DeLarme and PUMC members Joe and Sherry Broussard saw that hope first hand.

DeLarme visited the church this past December and the Broussards visited the Mt. Zion in October for the opening of their education building as a worship space.

They hope to have their sanctuary, that is more than 100 years old, open by the summer, DeLarme said.

Joe Broussard is originally from Louisiana and the trip was the first time he had been back since before Hurricane Katrina.

“It was like a war zone,” Broussard said.

The city he used to know was no longer there, he said.

A board member of the church, who is also a police officer, took the Broussards on a tour of New Orleans. At one stop there was a vacant lot and clear across the street was the house that once stood there.

It hadn’t even been checked yet, Broussard said. The dishes were still in the sink and mud filled the home. Their tour guide told them no one was certain if there were bodies inside the home.

They are still finding bodies, Broussard said.

They drove for miles to see everything they could and everywhere they went there was nothing where there once was something. The places that were still there were boarded up and empty, Broussard said.

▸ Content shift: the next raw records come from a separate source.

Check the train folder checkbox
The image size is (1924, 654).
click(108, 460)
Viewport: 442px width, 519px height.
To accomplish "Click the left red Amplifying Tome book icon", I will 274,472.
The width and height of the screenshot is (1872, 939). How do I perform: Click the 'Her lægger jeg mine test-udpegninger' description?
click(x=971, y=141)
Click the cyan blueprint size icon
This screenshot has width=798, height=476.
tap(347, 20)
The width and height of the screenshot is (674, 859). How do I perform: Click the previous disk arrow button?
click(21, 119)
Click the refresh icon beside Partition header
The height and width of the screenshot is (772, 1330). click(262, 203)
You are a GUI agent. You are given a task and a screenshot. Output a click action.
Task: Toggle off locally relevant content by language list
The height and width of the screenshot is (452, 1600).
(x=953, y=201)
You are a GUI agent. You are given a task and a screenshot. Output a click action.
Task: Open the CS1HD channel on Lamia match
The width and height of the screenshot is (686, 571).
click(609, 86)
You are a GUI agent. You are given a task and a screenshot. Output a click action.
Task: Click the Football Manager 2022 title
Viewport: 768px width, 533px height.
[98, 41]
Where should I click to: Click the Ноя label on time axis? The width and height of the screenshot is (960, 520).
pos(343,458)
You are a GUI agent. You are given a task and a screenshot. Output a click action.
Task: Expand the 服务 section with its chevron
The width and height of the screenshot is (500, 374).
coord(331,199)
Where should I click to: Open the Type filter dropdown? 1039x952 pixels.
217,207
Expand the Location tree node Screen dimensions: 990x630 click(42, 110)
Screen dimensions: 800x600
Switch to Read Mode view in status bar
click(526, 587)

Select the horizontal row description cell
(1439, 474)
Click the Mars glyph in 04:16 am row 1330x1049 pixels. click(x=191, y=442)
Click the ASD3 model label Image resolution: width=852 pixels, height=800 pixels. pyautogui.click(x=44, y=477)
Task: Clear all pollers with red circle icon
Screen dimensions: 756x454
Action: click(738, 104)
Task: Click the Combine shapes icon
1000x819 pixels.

“It’s just very eerie,” Sherry Broussard said.

Not enough has been done to help the city recover, he said.

The Broussards worshiped with the congregation at Mt. Zion. The experience included a baptism and a dance by a group of youth.

“That was an awesome experience for me,” Broussard said. “Those folks were so happy.”

“It’s very strengthening for people to gather,” Sherry Broussard said.

On DeLarme’s trip she took a tour to see for herself what the city and its people are still struggling with.

Before the bus tour began, a man she was seated near said he didn’t understand what the big deal was and that the hurricane is old news.

It didn’t take long for him to change his tune, DeLarme said.

Entire neighborhoods are gone, streets are destroyed and a once bustling metropolis is now reminiscent of a ghost town, DeLarme said.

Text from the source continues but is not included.